▸ **EXERCISE**
Once the line containing "The image size is (644, 338)." is found in the data below, output that line and every line after it through the last, unchanged and with nothing else.

Saved data entries:
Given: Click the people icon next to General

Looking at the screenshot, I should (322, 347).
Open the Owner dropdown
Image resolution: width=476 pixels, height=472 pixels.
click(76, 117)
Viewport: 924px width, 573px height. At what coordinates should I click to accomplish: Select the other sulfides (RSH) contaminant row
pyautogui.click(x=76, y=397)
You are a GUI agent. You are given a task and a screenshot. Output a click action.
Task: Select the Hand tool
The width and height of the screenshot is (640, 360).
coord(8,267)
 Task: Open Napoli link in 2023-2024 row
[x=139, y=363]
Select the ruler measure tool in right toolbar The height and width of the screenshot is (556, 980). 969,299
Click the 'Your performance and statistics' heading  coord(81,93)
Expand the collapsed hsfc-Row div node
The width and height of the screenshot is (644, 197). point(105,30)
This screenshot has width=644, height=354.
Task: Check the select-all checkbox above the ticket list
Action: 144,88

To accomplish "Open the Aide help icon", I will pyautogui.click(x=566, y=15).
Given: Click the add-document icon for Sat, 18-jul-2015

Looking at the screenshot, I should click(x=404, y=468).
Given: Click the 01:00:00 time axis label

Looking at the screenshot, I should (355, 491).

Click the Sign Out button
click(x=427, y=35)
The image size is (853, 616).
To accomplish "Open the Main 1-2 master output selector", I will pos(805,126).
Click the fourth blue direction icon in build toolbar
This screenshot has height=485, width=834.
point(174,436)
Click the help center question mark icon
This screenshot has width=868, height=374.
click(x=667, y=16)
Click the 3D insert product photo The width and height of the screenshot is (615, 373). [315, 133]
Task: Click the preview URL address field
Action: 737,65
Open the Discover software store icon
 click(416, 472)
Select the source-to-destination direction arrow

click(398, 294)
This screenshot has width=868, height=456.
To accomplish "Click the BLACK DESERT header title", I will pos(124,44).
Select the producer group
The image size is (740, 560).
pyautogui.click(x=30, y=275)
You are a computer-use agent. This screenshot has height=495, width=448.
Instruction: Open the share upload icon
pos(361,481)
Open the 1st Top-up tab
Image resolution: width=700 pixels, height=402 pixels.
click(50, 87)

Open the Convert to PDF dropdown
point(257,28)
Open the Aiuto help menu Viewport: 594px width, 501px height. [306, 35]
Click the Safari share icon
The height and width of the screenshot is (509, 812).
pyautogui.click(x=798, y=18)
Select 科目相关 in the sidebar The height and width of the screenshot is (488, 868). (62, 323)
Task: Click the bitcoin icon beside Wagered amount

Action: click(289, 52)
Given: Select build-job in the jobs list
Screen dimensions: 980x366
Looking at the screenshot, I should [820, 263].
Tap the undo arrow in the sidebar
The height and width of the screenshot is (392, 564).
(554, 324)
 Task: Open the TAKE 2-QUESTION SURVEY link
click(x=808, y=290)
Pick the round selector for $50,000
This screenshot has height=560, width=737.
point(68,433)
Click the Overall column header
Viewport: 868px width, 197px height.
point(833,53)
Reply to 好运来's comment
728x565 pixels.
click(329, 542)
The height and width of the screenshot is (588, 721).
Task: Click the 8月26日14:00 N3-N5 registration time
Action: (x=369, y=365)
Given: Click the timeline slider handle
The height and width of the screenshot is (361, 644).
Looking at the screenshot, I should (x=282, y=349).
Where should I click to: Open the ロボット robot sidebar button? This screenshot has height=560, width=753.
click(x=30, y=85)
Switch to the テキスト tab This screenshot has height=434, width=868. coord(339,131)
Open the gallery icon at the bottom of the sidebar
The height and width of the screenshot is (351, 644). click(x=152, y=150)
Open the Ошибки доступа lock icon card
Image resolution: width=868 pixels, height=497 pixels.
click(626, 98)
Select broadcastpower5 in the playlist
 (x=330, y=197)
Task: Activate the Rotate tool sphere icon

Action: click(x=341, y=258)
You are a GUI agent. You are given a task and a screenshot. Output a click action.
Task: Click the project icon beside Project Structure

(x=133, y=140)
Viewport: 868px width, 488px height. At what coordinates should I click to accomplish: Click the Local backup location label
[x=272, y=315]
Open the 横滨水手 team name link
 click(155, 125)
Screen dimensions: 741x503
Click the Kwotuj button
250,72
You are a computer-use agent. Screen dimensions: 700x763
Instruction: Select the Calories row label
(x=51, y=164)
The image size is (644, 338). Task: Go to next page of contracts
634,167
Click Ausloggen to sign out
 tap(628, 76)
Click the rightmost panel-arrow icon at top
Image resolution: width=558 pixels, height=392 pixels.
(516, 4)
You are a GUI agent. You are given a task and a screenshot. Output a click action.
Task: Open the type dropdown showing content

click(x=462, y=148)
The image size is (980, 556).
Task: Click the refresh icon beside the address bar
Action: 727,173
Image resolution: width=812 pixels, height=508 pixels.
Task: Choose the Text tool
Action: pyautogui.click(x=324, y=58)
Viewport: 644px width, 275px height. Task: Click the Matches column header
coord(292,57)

▸ **WRITTEN ANSWER**
The image size is (644, 338). Task: Go to next page of contracts
634,167
Click Ausloggen to sign out
 tap(628, 76)
Click the rightmost panel-arrow icon at top
Image resolution: width=558 pixels, height=392 pixels.
(516, 4)
You are a GUI agent. You are given a task and a screenshot. Output a click action.
Task: Open the type dropdown showing content

click(x=462, y=148)
The image size is (980, 556).
Task: Click the refresh icon beside the address bar
Action: 727,173
Image resolution: width=812 pixels, height=508 pixels.
Task: Choose the Text tool
Action: pyautogui.click(x=324, y=58)
Viewport: 644px width, 275px height. Task: Click the Matches column header
coord(292,57)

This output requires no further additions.